Le Codex Madrid I, daté principalement des années 1490, est considéré comme l'un des traités de mécanique les plus importants rédigés par Léonard, avec des études détaillées sur la transmission du mouvement et le fonctionnement des mécanismes.
Le Codex Madrid II, légèrement postérieur, rassemble des recherches liées au génie civil et militaire, ainsi que des études topographiques et des projets hydrauliques.
Les manuscrits sont arrivés en Espagne au XVIe siècle par l'intermédiaire du sculpteur Pompeo Leoni, qui avait rassemblé une série de documents léonardiens après la mort de l'artiste.Ils ont ensuite intégré la collection royale puis, plus tard, ont été versés à la Bibliothèque nationale. Diverses réorganisations internes et des erreurs de catalogage ont fait qu'ils sont restés égarés dans les réserves pendant plus de 100 ans.

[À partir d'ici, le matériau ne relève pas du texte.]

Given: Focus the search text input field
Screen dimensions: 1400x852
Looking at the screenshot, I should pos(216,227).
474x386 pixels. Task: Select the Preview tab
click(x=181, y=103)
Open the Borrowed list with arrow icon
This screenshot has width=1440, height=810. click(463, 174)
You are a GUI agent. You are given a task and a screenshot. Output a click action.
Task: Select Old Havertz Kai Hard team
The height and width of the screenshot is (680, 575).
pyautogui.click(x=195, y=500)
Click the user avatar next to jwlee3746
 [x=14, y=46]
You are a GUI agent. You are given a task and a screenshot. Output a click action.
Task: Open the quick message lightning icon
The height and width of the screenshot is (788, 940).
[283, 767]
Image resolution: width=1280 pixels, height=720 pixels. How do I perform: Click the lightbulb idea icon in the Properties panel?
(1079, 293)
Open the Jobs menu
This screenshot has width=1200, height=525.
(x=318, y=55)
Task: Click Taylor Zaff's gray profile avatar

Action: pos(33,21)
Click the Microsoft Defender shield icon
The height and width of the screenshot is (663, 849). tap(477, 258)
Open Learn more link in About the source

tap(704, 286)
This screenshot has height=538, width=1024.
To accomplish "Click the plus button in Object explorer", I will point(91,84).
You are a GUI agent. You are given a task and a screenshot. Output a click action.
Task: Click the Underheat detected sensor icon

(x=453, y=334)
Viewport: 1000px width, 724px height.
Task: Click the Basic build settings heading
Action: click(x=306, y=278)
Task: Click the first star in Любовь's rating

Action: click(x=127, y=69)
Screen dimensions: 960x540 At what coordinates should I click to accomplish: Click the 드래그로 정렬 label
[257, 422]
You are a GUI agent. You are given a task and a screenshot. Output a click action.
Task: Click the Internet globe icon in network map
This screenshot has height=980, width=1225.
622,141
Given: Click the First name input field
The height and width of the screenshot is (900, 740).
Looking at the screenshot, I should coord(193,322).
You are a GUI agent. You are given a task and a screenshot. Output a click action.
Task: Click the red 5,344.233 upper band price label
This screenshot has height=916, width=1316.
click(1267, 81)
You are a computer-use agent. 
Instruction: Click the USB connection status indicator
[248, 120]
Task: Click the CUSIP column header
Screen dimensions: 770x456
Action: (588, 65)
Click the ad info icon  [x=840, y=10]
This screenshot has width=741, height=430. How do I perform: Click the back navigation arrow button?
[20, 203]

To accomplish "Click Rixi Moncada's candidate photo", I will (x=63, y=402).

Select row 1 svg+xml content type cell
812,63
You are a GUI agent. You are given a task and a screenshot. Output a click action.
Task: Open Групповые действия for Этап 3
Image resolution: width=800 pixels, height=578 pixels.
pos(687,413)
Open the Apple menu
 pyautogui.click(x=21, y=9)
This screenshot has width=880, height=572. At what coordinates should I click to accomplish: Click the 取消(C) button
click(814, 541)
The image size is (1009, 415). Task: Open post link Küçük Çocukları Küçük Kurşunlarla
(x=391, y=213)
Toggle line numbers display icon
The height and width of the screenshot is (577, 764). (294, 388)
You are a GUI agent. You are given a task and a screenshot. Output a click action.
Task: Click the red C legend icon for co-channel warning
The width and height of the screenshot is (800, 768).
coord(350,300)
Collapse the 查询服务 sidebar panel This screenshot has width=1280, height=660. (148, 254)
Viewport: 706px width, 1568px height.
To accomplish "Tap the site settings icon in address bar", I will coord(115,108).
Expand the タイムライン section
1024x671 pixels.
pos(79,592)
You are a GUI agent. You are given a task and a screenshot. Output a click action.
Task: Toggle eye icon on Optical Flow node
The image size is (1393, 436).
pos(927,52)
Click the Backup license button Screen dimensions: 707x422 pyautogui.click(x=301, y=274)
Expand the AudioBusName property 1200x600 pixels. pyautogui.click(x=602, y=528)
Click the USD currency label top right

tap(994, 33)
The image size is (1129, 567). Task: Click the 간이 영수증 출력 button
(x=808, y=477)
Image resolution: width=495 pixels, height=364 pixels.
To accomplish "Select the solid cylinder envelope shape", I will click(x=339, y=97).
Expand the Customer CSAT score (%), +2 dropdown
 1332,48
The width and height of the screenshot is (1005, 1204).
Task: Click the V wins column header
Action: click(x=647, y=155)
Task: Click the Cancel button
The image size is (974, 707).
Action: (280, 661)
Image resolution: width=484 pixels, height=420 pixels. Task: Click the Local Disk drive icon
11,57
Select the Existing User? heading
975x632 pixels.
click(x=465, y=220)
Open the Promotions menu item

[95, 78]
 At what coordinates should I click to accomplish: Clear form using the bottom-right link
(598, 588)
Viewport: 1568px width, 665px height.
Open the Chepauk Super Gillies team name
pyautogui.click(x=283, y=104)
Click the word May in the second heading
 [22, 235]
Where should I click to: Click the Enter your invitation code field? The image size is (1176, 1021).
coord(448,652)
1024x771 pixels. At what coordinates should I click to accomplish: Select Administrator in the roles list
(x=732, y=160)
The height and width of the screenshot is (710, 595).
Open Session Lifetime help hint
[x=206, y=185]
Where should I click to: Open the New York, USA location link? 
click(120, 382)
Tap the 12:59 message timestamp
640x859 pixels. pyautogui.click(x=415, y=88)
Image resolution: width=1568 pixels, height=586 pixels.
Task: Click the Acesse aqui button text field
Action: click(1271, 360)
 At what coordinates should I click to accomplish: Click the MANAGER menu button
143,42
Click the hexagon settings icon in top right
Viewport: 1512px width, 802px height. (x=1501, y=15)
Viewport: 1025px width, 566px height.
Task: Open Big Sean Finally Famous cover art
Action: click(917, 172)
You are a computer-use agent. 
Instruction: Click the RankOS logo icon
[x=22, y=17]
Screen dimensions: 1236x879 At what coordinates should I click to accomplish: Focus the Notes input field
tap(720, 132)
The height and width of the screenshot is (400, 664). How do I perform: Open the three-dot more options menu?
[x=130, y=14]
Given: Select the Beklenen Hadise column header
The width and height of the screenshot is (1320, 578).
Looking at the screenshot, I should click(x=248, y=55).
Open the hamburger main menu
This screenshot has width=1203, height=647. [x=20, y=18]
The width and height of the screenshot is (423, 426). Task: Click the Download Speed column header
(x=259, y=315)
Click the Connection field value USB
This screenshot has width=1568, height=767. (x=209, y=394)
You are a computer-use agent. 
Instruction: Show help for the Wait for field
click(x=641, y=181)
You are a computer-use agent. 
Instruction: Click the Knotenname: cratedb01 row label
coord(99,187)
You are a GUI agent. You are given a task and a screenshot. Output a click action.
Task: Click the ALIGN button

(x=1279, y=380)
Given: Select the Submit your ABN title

La Bibliothèque nationale d'Espagne a souligné dans ses publications que les Codex Madrid constituent des pièces exceptionnelles de son patrimoine documentaire, car ils élargissent de manière significative le corpus connu des écrits scientifiques de Léonard de Vinci. L'annonce de leur découverte en 1967 a eu un retentissement international et a modifié le paysage des études léonardiennes en apportant des matériaux jusqu'alors inédits.
En 2012 (source en espagnol), l'institution a lancé un projet de numérisation qui a permis de mettre à la disposition du public une version interactive des codex. Cette initiative facilite aujourd'hui l'accès mondial aux manuscritset renforce le rôle de la Bibliothèque nationale comme gardienne de l'un des ensembles documentaires les plus importants de la Renaissance conservés en Espagne.
Plus d'un demi-siècle après leur redécouverte, les Codex Madrid I et II continuent de nous rappeler que derrière le génie se trouvait un homme qui observait, expérimentait et rêvait de comprendre comment fonctionnait le monde.